Dataset entries

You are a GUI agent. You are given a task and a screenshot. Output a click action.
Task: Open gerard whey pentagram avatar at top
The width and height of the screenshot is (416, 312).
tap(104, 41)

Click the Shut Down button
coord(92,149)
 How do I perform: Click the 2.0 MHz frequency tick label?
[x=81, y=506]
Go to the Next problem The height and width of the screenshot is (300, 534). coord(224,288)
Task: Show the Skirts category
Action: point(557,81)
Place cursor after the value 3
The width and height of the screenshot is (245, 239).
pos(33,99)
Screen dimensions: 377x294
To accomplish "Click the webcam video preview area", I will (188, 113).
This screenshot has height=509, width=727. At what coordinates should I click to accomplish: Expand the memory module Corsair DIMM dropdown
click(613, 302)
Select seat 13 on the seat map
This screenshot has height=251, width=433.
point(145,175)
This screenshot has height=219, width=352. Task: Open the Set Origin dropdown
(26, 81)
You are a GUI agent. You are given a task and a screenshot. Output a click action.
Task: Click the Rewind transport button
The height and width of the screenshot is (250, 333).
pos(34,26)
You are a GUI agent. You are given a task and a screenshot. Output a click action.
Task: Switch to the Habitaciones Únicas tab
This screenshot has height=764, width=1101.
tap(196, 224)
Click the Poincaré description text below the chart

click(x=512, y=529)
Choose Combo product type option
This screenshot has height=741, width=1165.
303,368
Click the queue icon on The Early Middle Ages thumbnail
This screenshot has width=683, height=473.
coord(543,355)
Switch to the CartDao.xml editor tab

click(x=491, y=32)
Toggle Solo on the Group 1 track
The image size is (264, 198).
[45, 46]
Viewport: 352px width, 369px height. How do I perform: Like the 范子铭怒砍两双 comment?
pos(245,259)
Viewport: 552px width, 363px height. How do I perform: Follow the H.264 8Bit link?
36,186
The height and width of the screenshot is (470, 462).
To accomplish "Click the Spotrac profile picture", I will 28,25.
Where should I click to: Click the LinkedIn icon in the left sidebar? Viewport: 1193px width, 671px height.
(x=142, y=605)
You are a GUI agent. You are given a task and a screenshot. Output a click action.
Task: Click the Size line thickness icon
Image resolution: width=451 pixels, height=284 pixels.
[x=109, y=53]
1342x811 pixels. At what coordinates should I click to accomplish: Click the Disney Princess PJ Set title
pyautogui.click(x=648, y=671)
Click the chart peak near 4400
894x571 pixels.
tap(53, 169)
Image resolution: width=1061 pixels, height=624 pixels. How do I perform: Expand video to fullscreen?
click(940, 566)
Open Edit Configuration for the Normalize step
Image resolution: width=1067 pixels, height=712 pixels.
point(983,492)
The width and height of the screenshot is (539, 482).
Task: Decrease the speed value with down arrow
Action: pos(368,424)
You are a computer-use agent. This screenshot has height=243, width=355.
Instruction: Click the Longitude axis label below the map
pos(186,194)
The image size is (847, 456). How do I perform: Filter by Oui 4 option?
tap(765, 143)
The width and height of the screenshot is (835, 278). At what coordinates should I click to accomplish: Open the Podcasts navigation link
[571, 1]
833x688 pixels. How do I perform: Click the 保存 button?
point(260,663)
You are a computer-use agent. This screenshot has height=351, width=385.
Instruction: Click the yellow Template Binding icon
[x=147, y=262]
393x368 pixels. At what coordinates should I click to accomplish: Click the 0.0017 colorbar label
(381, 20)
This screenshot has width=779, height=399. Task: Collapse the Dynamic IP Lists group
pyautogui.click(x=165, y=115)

#### BRIEF:
Given the records above, reproduce precisely and only the lines between the line holding "This screenshot has height=251, width=433." and the line holding "Task: Switch to the Habitaciones Únicas tab", inclusive.

#### PROBLEM SOLUTION:
This screenshot has height=251, width=433.
point(145,175)
This screenshot has height=219, width=352. Task: Open the Set Origin dropdown
(26, 81)
You are a GUI agent. You are given a task and a screenshot. Output a click action.
Task: Click the Rewind transport button
The height and width of the screenshot is (250, 333).
pos(34,26)
You are a GUI agent. You are given a task and a screenshot. Output a click action.
Task: Switch to the Habitaciones Únicas tab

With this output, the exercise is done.